* **Your goal**
Look for the line with "You are a computer-use" in the data below, then reproduce word for word that line and every line after it. Leave out all pictures and add nothing.

* **Dataset content**
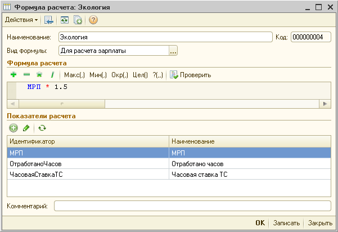Insert the division operator into formula
This screenshot has width=338, height=232.
click(52, 75)
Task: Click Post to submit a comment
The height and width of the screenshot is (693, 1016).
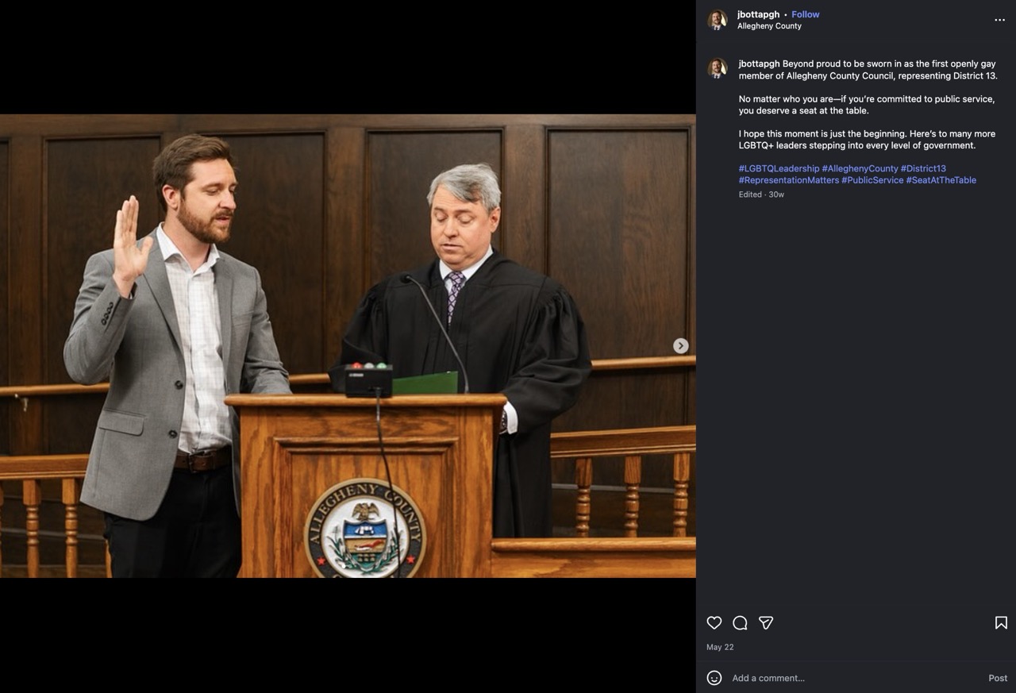Action: tap(997, 678)
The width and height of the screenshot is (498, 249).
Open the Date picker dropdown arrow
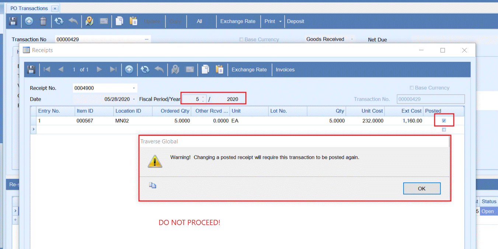[x=134, y=99]
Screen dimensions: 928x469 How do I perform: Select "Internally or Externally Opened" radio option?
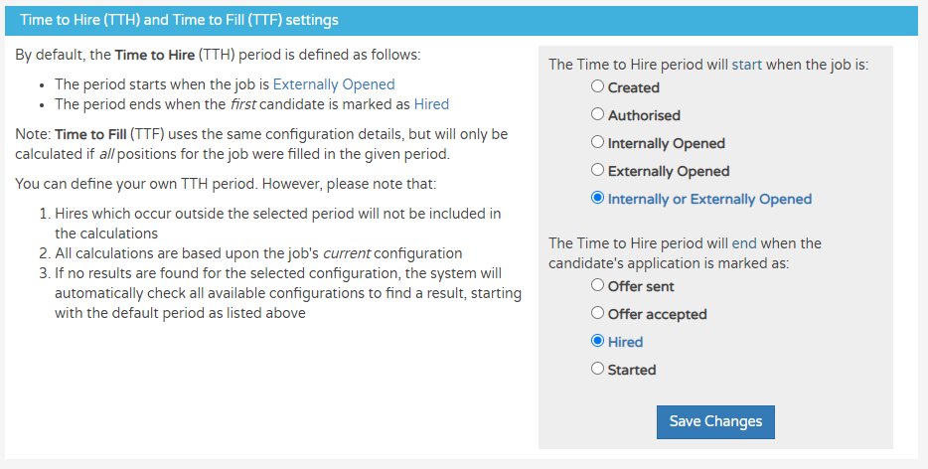tap(597, 198)
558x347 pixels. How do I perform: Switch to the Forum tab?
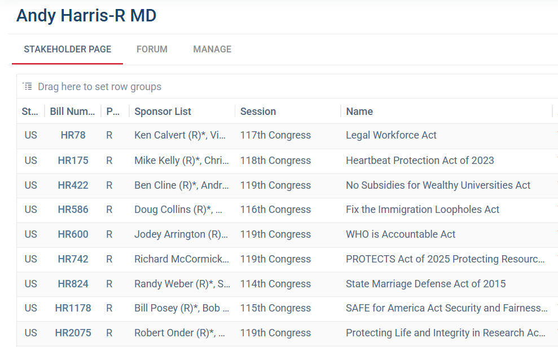tap(152, 49)
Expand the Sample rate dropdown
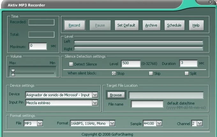The image size is (217, 137). pos(159,123)
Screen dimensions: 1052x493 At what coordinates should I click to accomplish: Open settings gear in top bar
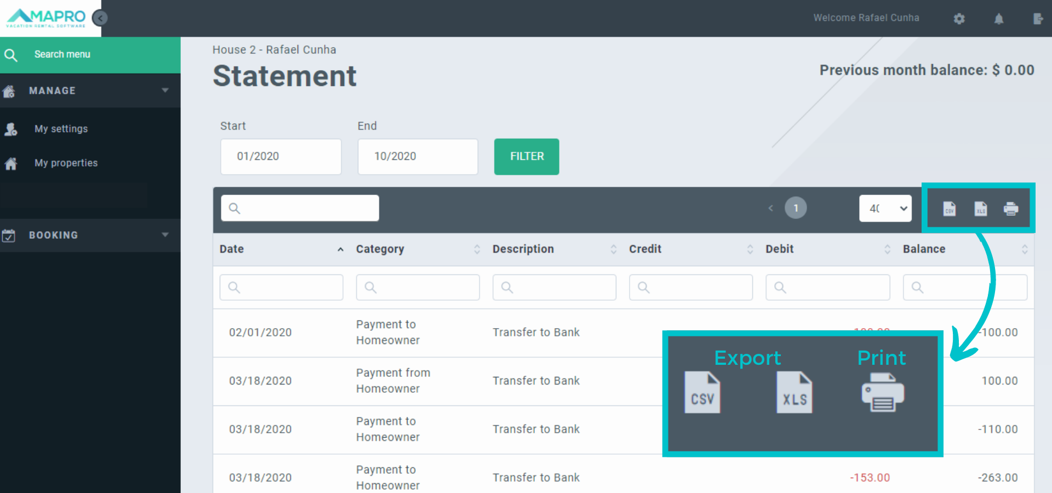click(x=959, y=19)
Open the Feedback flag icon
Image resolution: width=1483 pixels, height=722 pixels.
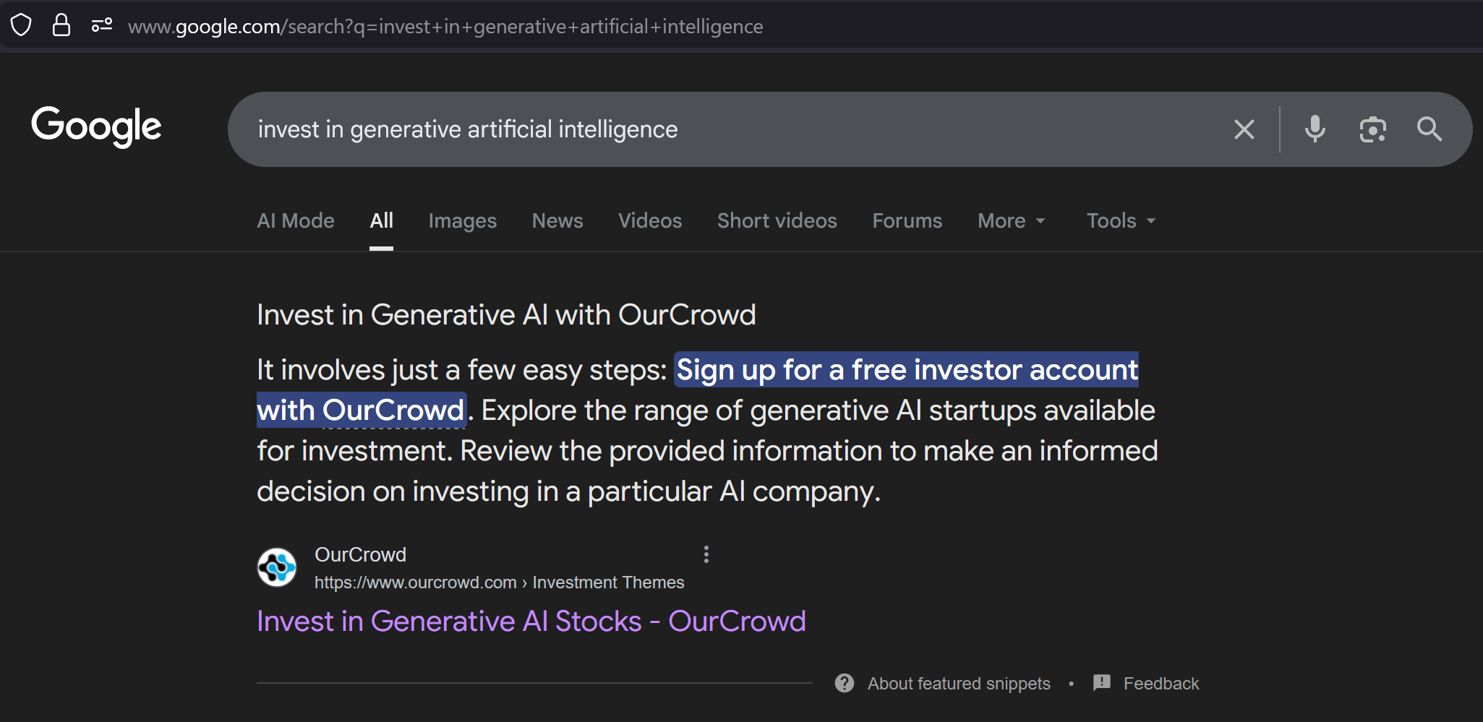click(1101, 683)
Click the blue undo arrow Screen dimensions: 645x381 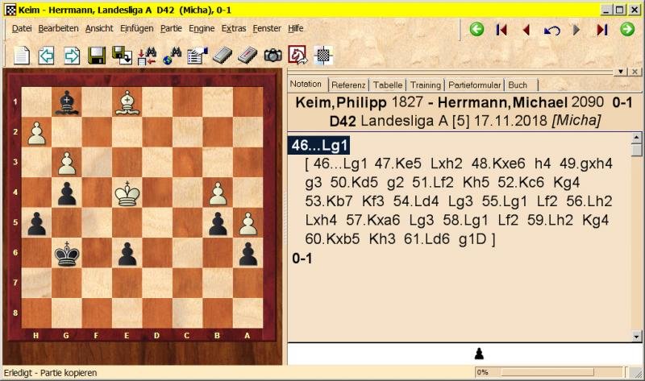(551, 30)
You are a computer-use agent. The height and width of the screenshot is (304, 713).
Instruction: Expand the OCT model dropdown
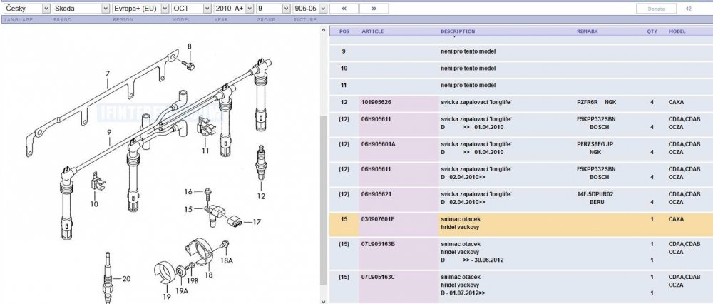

* **Solution to the exercise**
You are a computer-use agent. The height and width of the screenshot is (304, 713).
Instruction: Expand the OCT model dropdown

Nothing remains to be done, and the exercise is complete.